ニューズウィークのインタビューに答えて、安倍首相は慰安婦問題についての「責任」を認めた:
We feel responsible for having forced these women to go through that hardship and pain as comfort women under the circumstances at the time.
河野談話よりはっきり「われわれが慰安婦を強制した責任」を認めている。これで日本政府は「有罪」を自白したことになる。外務省の事なかれ主義に、とうとう安倍氏も屈したわけだ。「とりあえず頭を下げておけば何とかなる」という日本的感覚が国際政治の場で通じないことは、河野談話で思い知らされたはずなのに、こういう重大発言を週刊誌相手にさせる外務省(あるいは世耕補佐官?)の感覚も信じられない。

今後、米下院で日本非難決議(121決議案)が可決され、首相の公式謝罪や強制連行を否定する言論の弾圧を求められても、拒否できないだろう。元慰安婦が日本政府に国家賠償を求める訴訟は、これで勢いづくだろう。国連は公訴時効も罪刑法定主義も無視して「レイプ・センター」をつくった戦犯を逮捕せよと求めるマクドゥーガル報告書を採択しており、これにもとづく制裁要求が出てくることも考えられる。北朝鮮が日本に慰安婦への個人補償を求めてきたら、6ヶ国協議はめちゃくちゃだ。そして朝日新聞は「拉致と慰安婦は同じだ」と主張して、北朝鮮を応援しているのである。
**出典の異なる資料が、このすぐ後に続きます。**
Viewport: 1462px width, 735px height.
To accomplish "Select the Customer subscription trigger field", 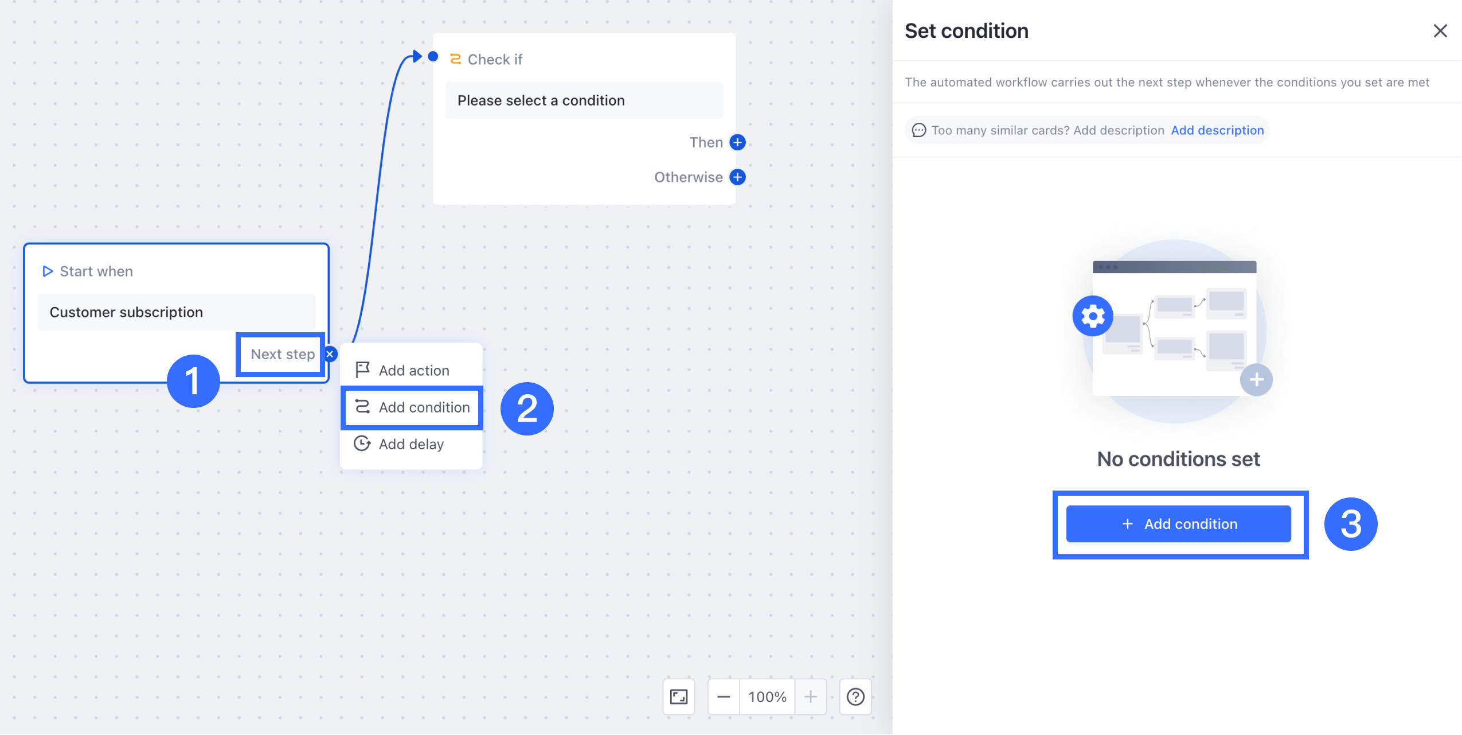I will [176, 312].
ナチス・ドイツの同盟国に強制労働させられた人々が関連企業に損害賠償を請求できるというヘイデン法は、国外で起きた事件でも過去に遡及して訴えることができるとしている。これにもとづいて起こされた17件、総額1兆ドルの訴訟は、ブッシュ政権によって連邦最高裁で棄却されたが、政権が民主党に変わったら、また訴訟が出てくることは十分考えられる。そしてこのヘイデン法の共同提案者が、問題の121決議案を出したマイケル・ホンダ議員なのである。

これは痴漢の疑いで逮捕された容疑者が、「正直に認めないと家に帰れないぞ」と脅されて「自白」したようなものだ。いったん罪を認めたら、終わりである。植草一秀被告のように、後になっていくら「やってない」と主張して、大がかりな弁護団を組んでも無駄だ。世界史にも「日本軍が20万人の女性に性奴隷を強要した」という、とんでもない「史実」が残ることになるだろう。

追記:国内各紙の報道では「彼女たちが慰安婦として存在しなければならなかった状況に、我々は責任がある」という表現になっており、「強制」という言葉は入っていない。こっちが外務省の用意した回答(首相の言葉)だとすれば、"forced these women ..."という部分はニューズウィークの訳しすぎかもしれない。

追記2:鈴木官房副長官の記録したインタビュー全文によれば、問題の部分の首相の答に「強制」という言葉はない(コメント欄参照)。